Figure 1 is a system diagram of a power generation plant using a low boiling point medium using a direct heat exchanger, Figure 2 is a system diagram showing a conventional control device, Figure 3 is a diagram of dissolution characteristics of high temperature fluid and low temperature fluid, FIG. 4 shows a system diagram when a control device according to an embodiment of the present invention is used. 3...High temperature fluid, 4...Direct heat exchanger, 6...
...Cryogenic fluid, 7...Turbine, 9...Condenser, 1
1...Condensate pump, 12...Flow control valve, 13
...Condensate liquid level, 14...Water level detector, 21...

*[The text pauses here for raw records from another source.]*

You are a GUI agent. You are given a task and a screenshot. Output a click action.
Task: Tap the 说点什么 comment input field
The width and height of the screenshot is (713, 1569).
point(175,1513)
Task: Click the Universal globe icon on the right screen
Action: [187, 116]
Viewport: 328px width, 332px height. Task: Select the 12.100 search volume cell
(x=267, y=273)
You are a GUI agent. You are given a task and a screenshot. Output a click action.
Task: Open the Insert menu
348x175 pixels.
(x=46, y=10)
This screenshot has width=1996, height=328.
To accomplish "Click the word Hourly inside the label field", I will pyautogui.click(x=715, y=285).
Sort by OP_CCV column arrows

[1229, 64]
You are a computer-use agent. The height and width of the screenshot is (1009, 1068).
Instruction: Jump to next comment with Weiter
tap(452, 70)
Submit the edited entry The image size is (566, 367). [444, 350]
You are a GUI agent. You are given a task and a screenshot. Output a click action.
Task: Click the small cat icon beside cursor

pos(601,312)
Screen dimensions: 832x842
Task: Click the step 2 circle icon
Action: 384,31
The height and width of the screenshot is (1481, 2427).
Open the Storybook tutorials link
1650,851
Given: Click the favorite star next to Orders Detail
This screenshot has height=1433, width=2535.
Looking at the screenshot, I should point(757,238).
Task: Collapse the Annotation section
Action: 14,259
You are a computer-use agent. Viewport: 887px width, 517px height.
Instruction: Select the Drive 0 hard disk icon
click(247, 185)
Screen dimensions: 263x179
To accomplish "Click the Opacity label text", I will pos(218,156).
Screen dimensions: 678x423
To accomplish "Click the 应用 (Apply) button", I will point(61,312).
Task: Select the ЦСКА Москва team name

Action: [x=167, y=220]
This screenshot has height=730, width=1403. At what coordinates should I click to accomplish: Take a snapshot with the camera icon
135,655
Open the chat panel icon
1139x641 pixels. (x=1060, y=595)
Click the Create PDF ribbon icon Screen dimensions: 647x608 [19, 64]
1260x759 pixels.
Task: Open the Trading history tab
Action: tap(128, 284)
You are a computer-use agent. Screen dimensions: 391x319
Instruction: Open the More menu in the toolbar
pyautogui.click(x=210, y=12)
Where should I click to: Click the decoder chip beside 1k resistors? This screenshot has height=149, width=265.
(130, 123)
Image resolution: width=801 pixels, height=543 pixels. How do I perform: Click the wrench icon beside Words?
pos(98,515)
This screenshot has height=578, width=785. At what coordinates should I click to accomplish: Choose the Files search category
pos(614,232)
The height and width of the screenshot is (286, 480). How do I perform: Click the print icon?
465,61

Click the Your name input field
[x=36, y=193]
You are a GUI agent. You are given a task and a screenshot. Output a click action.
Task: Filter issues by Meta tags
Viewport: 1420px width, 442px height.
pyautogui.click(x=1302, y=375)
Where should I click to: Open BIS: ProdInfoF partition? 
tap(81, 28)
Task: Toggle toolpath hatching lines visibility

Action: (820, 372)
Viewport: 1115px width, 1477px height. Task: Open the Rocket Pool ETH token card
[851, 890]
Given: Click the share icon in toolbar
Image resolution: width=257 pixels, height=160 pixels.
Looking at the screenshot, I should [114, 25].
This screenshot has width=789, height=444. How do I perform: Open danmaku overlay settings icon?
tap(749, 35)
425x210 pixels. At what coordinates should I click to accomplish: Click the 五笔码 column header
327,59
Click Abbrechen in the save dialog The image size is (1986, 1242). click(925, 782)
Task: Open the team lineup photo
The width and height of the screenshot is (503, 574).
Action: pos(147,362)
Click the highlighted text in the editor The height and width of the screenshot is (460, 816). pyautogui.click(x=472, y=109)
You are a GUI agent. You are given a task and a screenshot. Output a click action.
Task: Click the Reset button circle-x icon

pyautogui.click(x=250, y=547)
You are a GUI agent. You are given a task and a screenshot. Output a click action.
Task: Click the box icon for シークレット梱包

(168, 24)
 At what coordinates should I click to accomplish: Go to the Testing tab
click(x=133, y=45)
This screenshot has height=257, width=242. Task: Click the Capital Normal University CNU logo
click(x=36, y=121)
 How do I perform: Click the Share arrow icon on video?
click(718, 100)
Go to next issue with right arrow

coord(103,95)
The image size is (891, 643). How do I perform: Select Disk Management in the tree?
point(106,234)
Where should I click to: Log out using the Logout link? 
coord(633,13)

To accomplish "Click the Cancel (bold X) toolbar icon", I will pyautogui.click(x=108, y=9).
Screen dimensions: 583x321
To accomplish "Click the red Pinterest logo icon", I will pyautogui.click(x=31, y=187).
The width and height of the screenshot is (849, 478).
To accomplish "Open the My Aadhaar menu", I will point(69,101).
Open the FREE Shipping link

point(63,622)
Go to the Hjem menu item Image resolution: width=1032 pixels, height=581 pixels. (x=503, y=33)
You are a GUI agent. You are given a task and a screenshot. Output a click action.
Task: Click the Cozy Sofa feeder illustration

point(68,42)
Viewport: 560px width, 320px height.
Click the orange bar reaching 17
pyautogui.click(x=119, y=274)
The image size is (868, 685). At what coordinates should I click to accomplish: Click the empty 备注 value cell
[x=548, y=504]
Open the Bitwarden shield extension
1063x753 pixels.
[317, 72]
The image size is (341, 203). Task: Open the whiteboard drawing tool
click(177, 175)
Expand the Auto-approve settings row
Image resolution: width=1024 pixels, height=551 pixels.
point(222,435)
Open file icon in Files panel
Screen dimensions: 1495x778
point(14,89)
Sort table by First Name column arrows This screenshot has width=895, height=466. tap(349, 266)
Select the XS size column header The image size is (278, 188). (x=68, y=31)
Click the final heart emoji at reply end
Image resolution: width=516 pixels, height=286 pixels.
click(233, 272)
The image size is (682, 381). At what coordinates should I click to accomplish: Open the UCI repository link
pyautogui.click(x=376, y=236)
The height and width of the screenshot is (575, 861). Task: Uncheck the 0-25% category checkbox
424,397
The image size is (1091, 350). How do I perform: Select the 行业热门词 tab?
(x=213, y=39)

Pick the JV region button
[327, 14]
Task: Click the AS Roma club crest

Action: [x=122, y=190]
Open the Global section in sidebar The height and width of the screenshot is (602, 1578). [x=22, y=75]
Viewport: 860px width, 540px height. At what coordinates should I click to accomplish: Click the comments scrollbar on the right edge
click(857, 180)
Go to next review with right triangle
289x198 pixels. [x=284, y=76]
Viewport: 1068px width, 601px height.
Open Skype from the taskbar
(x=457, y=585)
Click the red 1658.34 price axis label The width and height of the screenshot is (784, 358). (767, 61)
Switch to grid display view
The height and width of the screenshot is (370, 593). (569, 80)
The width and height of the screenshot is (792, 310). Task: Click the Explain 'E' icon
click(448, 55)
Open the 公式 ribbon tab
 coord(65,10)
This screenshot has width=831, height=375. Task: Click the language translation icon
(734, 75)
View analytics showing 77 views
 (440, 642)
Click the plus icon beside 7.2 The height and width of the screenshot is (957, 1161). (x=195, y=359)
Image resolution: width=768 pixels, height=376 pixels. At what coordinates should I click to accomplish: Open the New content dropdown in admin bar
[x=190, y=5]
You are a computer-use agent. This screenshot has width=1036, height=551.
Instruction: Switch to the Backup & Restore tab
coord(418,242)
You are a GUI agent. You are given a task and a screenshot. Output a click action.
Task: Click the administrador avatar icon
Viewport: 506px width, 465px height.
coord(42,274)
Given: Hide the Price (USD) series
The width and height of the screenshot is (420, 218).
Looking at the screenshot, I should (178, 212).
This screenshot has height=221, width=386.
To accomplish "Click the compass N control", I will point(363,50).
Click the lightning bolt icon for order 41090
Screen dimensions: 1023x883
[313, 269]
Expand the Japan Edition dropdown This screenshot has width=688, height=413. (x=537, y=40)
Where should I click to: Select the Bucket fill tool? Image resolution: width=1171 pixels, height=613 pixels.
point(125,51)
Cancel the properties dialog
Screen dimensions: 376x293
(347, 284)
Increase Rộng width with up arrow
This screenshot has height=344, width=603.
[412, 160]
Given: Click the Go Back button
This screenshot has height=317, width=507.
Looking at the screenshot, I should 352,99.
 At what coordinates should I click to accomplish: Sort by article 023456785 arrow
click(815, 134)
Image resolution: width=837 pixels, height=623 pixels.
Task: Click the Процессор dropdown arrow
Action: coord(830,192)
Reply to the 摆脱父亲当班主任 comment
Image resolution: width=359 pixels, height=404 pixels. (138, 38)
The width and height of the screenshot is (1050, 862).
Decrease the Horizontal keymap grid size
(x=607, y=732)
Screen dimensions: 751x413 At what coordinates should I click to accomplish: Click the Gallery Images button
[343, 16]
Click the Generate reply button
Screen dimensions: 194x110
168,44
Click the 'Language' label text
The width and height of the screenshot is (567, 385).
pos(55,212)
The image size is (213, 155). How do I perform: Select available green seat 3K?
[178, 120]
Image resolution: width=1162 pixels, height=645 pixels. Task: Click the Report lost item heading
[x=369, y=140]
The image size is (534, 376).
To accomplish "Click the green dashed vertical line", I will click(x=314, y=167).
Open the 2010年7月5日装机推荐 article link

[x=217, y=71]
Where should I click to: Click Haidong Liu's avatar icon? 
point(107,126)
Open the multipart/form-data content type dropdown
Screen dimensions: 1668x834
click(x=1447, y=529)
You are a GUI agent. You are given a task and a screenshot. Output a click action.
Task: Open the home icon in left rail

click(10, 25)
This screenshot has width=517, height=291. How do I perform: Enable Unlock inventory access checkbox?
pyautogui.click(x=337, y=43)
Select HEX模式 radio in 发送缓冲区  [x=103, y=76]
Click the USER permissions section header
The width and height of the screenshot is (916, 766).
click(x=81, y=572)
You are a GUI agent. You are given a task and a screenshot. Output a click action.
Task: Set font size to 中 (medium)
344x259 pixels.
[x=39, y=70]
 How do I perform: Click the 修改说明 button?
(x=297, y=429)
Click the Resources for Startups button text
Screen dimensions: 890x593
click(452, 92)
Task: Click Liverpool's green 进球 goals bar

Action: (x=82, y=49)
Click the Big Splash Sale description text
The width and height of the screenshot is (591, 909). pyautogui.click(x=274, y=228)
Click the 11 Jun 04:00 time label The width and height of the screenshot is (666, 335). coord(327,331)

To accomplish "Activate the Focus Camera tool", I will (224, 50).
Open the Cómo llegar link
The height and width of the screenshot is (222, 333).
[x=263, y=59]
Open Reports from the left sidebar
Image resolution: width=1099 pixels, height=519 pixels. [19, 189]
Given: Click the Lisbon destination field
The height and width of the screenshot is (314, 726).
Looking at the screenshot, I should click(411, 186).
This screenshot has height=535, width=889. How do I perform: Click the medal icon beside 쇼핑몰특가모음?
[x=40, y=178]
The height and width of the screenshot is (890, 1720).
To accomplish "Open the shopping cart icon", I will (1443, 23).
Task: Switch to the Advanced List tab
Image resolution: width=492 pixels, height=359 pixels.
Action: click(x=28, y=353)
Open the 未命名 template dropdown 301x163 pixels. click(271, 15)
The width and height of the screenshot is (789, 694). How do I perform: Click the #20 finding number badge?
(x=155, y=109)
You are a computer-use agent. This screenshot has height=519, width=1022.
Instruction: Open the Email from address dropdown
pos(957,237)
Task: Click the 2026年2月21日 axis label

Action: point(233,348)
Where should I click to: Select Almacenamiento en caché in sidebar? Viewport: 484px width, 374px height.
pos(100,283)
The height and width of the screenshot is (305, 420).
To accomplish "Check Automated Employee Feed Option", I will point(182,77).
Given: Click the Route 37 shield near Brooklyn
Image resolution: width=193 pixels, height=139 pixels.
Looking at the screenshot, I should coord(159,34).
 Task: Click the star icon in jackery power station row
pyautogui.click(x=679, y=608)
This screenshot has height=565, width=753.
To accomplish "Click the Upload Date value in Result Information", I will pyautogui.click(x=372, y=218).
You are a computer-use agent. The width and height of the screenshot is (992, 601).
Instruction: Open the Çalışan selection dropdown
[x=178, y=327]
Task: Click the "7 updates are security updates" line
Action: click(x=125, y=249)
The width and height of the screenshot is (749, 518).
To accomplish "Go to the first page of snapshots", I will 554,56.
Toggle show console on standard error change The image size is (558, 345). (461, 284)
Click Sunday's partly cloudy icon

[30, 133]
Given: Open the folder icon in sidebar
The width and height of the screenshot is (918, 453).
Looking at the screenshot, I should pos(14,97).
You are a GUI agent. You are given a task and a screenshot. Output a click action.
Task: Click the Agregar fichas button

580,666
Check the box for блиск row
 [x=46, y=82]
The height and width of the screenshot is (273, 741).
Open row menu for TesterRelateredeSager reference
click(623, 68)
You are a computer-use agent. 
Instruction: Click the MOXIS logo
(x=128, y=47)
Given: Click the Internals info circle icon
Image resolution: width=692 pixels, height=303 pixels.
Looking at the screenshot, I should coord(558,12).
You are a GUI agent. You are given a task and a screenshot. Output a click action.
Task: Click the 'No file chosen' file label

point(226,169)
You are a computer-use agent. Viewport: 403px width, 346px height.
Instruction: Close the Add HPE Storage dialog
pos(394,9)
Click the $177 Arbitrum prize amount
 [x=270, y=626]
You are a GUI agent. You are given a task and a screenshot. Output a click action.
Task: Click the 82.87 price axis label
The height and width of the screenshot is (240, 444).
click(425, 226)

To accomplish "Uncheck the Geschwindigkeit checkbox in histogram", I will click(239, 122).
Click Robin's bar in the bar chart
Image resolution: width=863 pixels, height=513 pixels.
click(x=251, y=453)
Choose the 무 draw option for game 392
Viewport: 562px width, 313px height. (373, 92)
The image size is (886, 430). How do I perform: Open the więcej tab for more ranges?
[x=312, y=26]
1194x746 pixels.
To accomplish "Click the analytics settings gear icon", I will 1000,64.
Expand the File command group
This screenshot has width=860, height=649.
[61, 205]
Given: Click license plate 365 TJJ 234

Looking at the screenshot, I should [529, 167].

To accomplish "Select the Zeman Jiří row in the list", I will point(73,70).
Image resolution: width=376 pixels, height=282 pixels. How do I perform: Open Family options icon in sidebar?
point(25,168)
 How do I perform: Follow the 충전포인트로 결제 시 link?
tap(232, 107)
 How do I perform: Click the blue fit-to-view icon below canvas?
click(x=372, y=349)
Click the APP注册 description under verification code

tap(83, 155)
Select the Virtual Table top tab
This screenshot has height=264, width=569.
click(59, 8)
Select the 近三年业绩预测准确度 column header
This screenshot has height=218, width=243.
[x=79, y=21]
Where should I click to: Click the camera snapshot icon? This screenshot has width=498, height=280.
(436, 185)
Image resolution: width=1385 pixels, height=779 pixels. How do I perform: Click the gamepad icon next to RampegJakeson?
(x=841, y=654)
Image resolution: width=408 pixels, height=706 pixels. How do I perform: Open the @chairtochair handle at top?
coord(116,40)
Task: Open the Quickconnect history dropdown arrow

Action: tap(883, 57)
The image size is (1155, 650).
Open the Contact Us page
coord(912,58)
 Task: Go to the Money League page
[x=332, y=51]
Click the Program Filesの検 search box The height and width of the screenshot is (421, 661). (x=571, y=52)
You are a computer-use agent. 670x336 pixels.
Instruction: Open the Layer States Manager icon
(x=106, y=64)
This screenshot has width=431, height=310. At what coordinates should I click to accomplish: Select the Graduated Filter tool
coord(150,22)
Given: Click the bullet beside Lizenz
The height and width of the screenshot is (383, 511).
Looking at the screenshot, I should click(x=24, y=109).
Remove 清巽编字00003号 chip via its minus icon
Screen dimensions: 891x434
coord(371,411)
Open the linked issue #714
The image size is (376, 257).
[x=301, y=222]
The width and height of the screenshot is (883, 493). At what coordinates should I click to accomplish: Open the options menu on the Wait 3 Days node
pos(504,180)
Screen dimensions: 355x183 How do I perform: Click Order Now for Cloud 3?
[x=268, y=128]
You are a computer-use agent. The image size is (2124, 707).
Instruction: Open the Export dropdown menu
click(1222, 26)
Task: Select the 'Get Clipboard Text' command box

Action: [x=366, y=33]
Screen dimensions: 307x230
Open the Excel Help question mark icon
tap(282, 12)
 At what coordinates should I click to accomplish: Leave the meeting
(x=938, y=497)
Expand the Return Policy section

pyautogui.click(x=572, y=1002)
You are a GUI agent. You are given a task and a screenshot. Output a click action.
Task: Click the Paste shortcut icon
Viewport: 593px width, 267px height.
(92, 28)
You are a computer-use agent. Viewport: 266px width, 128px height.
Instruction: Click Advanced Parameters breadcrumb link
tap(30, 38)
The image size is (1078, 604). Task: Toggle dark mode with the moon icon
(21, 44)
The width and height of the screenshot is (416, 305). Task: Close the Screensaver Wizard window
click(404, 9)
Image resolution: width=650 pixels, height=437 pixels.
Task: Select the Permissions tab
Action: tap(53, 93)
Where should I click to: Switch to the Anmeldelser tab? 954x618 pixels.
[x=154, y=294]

...Water level setting device, 22...Cryogenic fluid flow rate control device.

Claims (1)

[Claims] 1. Utilization of a low-boiling point medium in which a high-temperature fluid and a low-temperature fluid are brought into contact in a direct heat exchanger, the low-temperature fluid consisting of a low-boiling point medium is evaporated, and the steam is used to drive a turbine. In a power generation plant, a condensate level in a condenser that condenses steam after the turbine is driven is detected, and an amount of condensed liquid circulating to the direct heat exchanger is controlled based on this liquid level. A method for controlling the operation of a power generation plant using low boiling point media. 2. A direct heat exchanger that brings a high-temperature fluid serving as a heating source into direct contact with a low-temperature fluid serving as a turbine working medium to evaporate the low-temperature fluid made of a low-boiling point medium, and a turbine driven by the low-temperature fluid vapor; A low-boiling point medium that uses a condenser that condenses steam after the turbine is driven, a pump that pressurizes the condensate, and a flow control valve that controls the flow rate of the condensate supplied to the direct heat exchanger. In a power generation plant, a detector for detecting a condensate level in the condenser, a setting device for setting the condensate level to a predetermined value in advance, and a signal emitted from both the detector and the setting device. An operation control device for a power generation plant using a low boiling point medium, comprising a low temperature fluid flow rate control device that determines the opening degree of the flow rate control valve based on the following.